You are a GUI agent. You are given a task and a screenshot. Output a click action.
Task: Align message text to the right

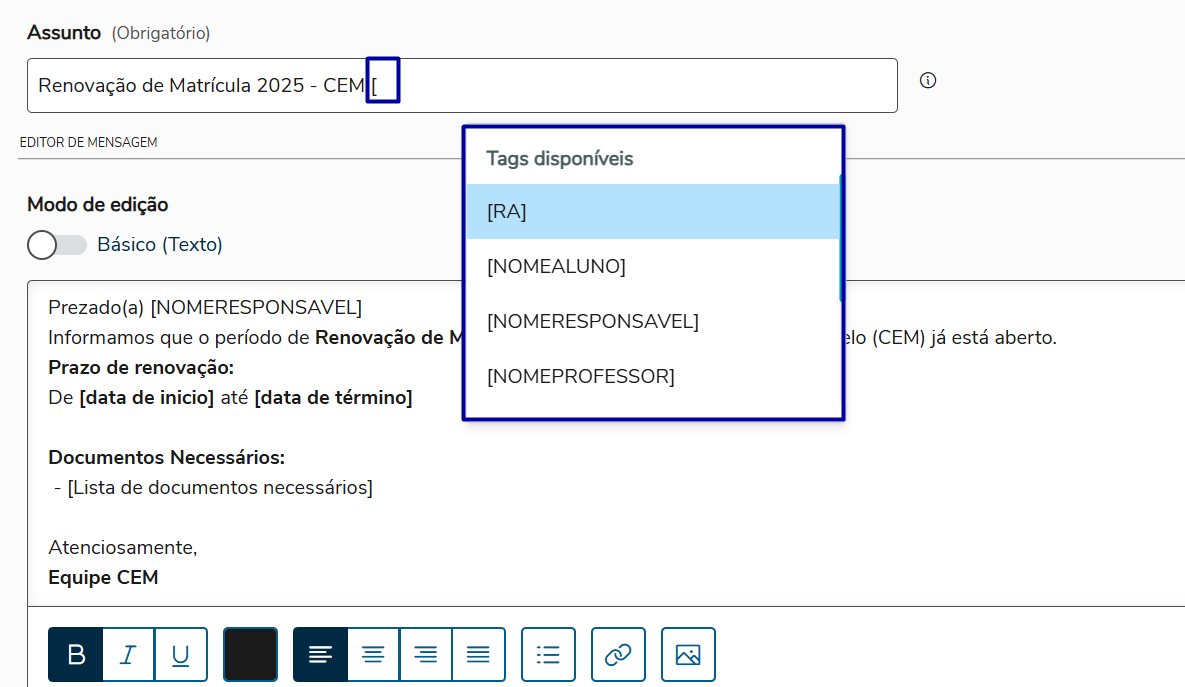coord(426,655)
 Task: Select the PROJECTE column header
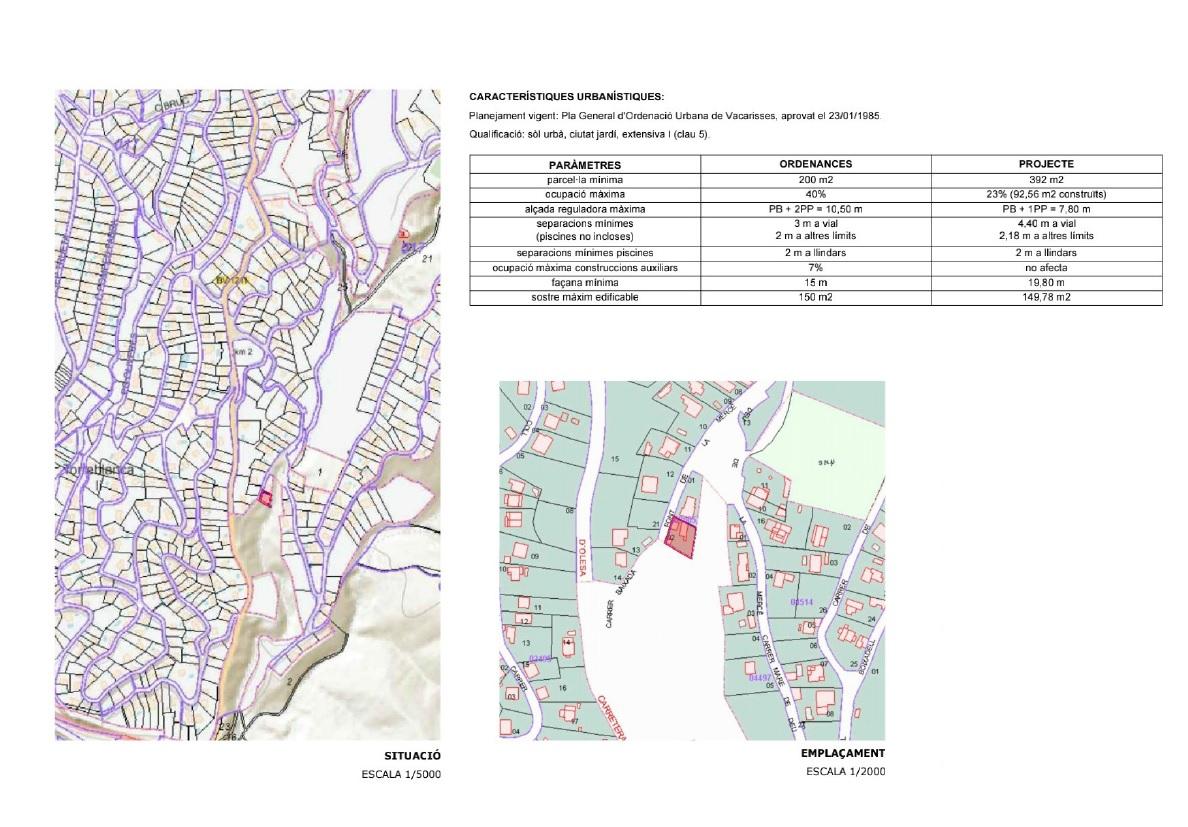(x=1047, y=164)
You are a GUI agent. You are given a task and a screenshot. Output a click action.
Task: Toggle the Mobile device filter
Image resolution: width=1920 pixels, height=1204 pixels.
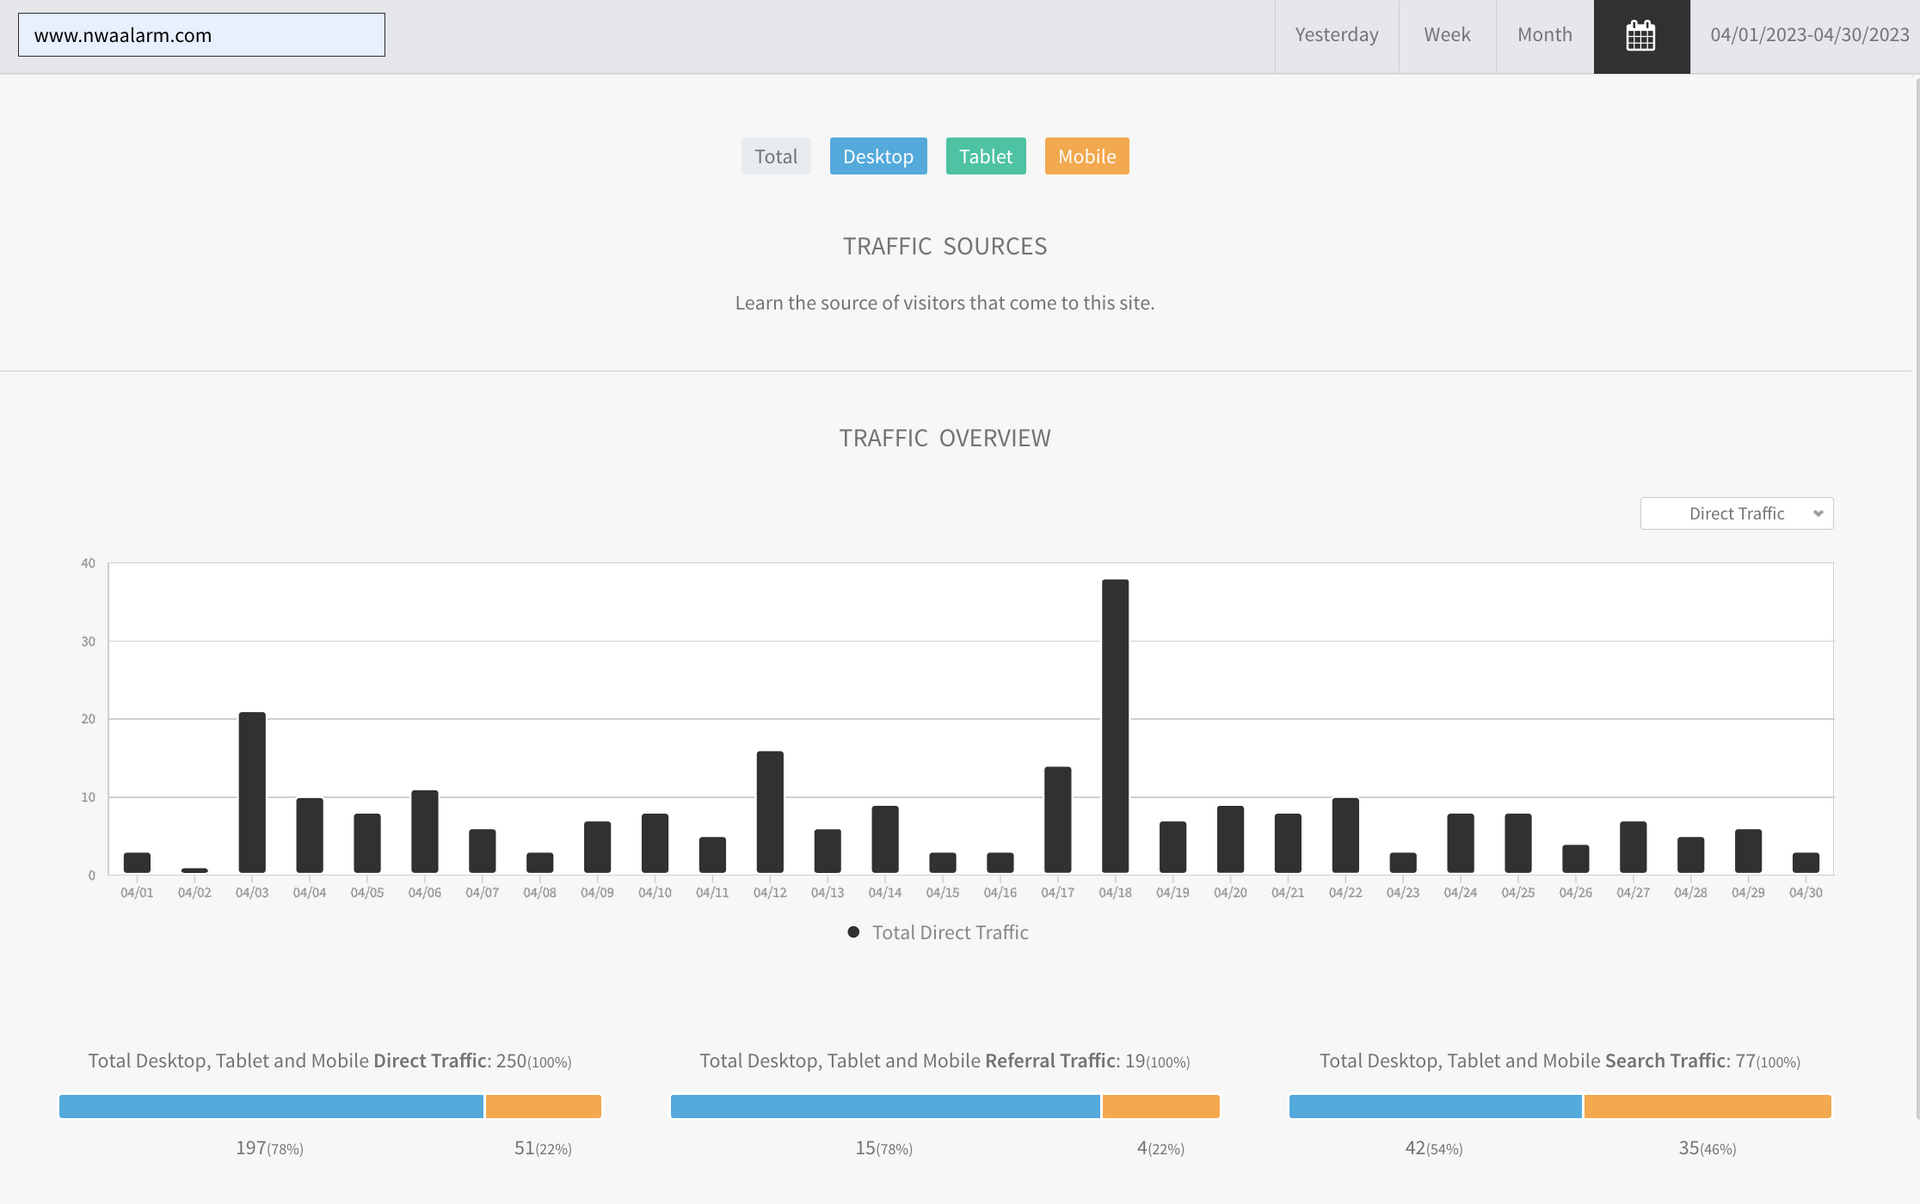[x=1086, y=156]
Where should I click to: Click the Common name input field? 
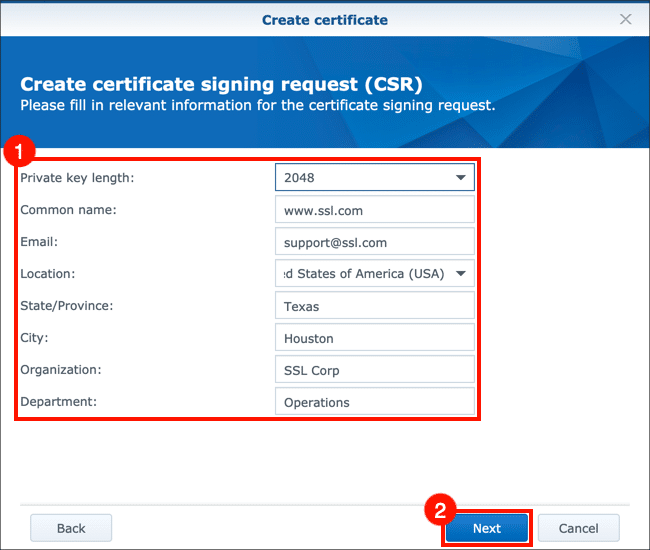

══════

— What you are asked to do —
Copy these lines exactly as they appear, leaving out the pictures.

— Result of this exercise —
You are a GUI agent. You are given a task and a screenshot. Output a click action.
Task: Align message text to the right

coord(426,655)
 Task: Select the PROJECTE column header
(x=1047, y=164)
You are a GUI agent. You are given a task and a screenshot. Output a click action.
Task: Toggle the Mobile device filter
Image resolution: width=1920 pixels, height=1204 pixels.
[x=1086, y=156]
Where should I click to: Click the Common name input field? 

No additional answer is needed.